# New Project: Motorcycle Conversion w/Club Car Motor



## MarxNutz (Apr 5, 2008)

Okay, the motorcycle frame is in the garage and I am starting to dry fit the electric motor. After some quick measurements, I determined that I need to maximize space in the frame for the batteries, so I tried placing the motor in the space formerly occupied by the original mc battery and tray. It went in after a bit of knocking and bending a couple of tabs out of the way. The motor just fits in between the frame members and the spline juts out a bit too far to properly align with the chain guard. I can see now that if I go this route either I must run the chain outside of the original travel path (which would take less engineering to do) or end up having to make and mount a jackshaft to couple the motor to the travel path of the chain drive. It's something I can live with and in fact may be to my advantage in that it is an opportunity to gear up what I admit is an underpowered motor. I've attached some pics of the dry fit for your amusement.


----------



## MarxNutz (Apr 5, 2008)

UPDATE: I'm having second thoughts about the jackshaft idea and in fact I am now tinking of buying a Club Car rear end and turning the Suz into a trike!  In the meantime, I've obtained a Marinco Guest 30 amp 3 bank deep cycle battery charger from eBay. I laid it down onto the upper frame members, just below the spot where the tank used to set, and it looks as if it was meant to be there lol! I can't think of a better position to mount it for ease of use and ease of wiring.
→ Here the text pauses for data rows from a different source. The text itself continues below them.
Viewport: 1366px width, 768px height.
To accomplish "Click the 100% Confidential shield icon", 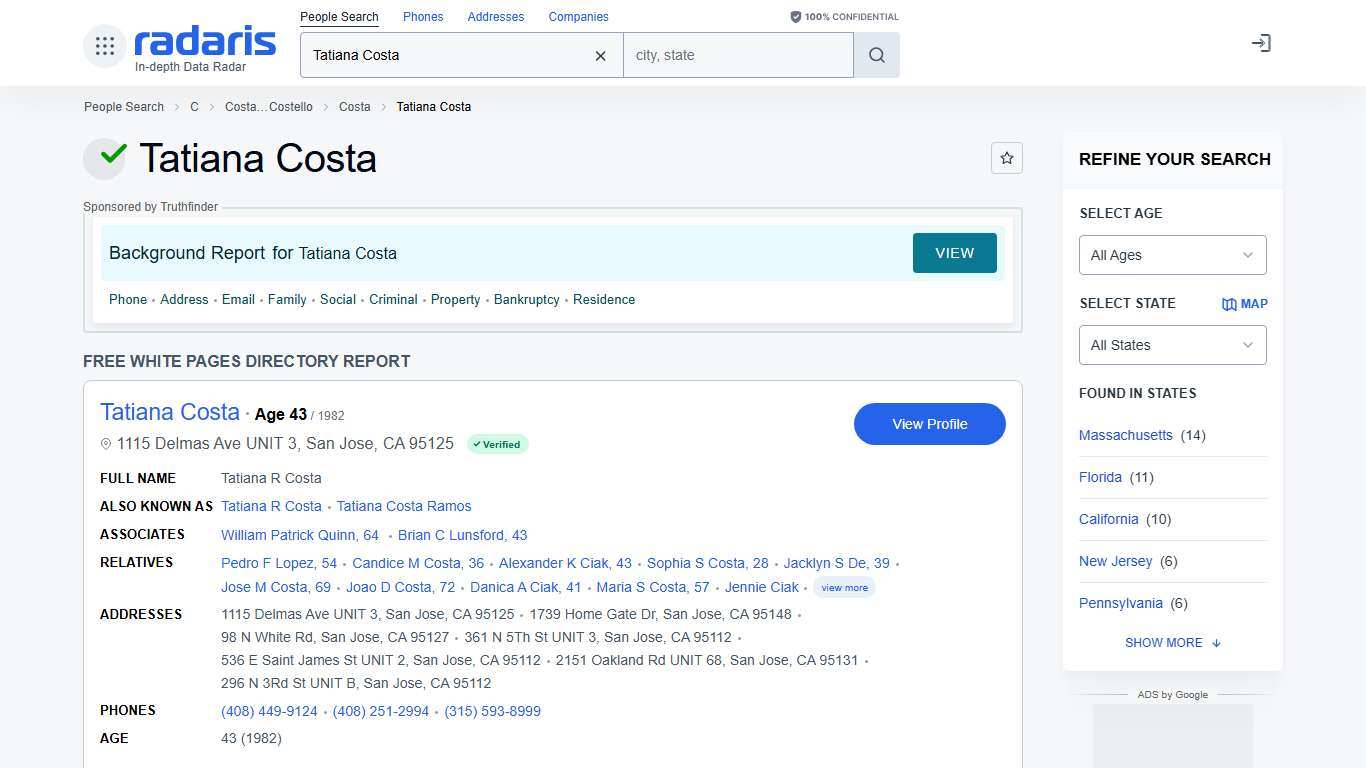I will tap(795, 16).
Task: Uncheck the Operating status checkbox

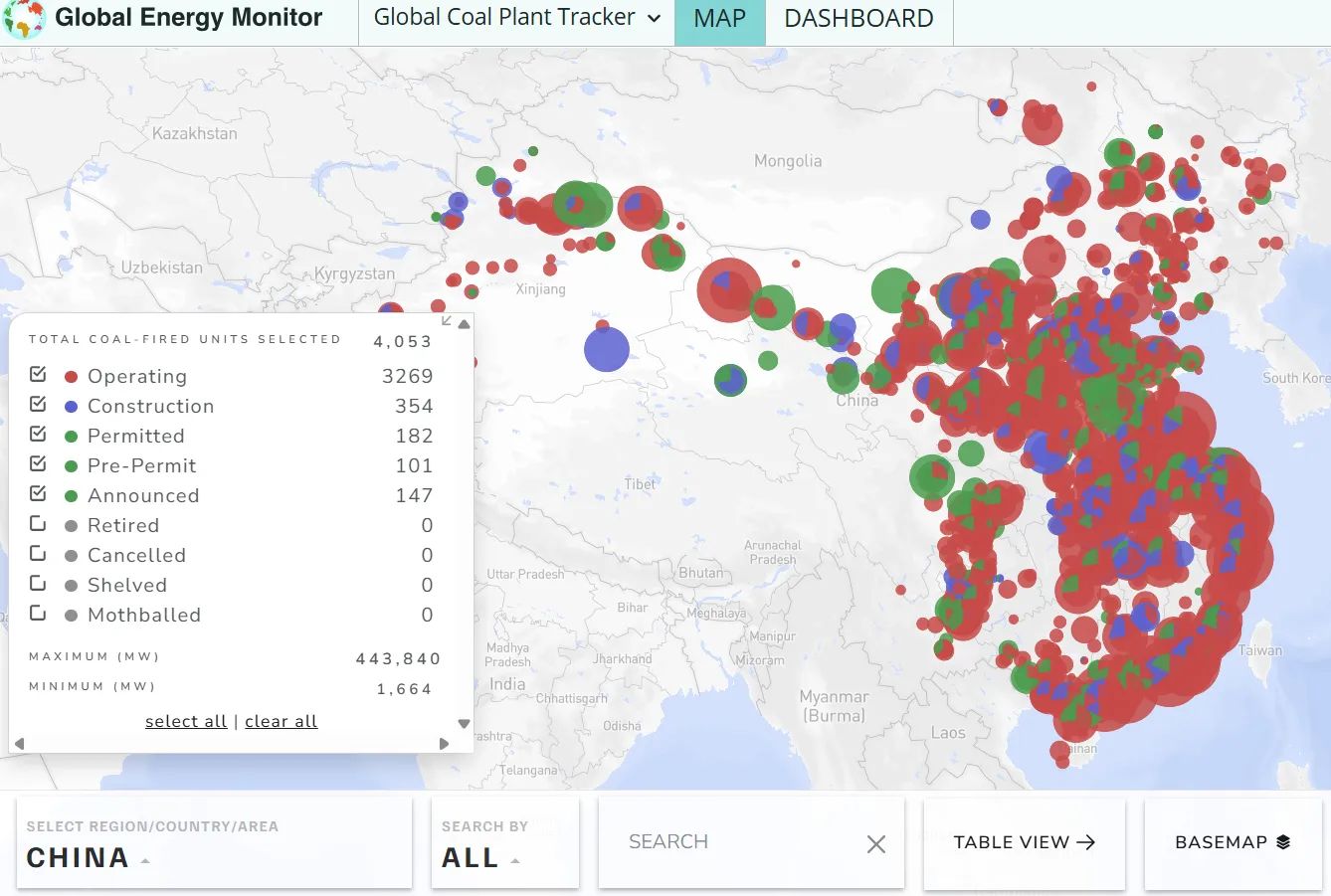Action: coord(38,375)
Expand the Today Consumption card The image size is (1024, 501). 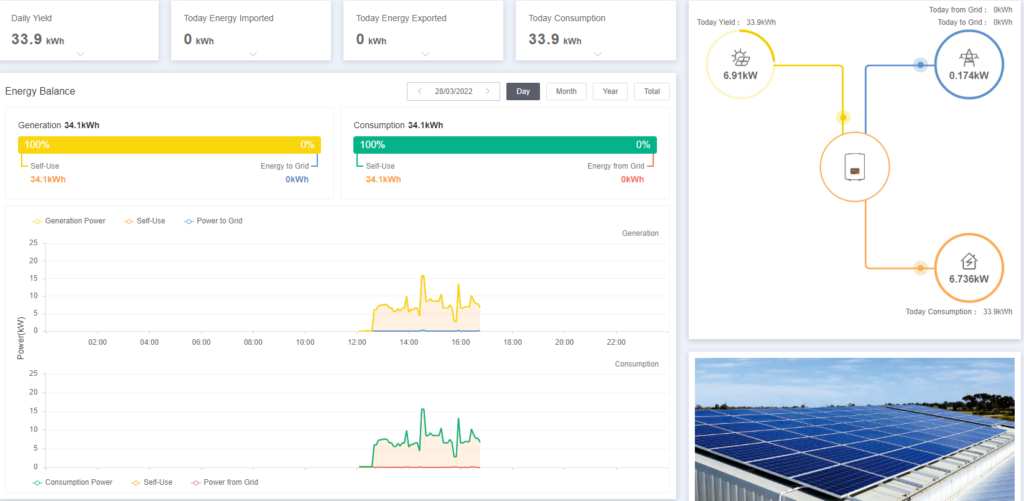[598, 54]
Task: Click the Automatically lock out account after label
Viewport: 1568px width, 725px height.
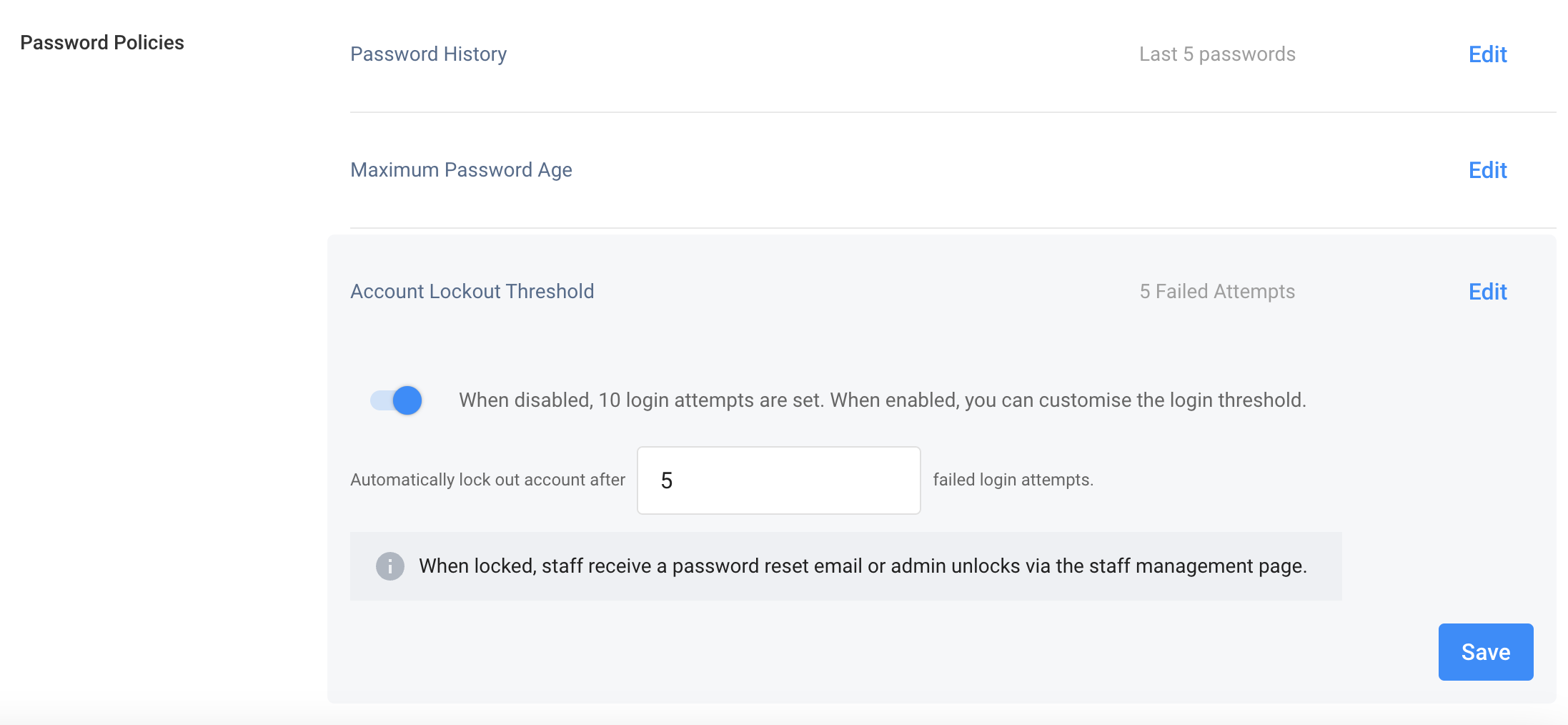Action: (x=487, y=480)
It was larger and heavier than I expected, weighing in at 24 lbs., but that makes sense, as it _is_ designed for marine duty and has to be tough. I rather like the flat black industrial look about it, as I was already intent on painting the entire bike flat black anyways. Going for a stealthmobile look. Before you know it, this project will end up looking like a batcycle or something...


----------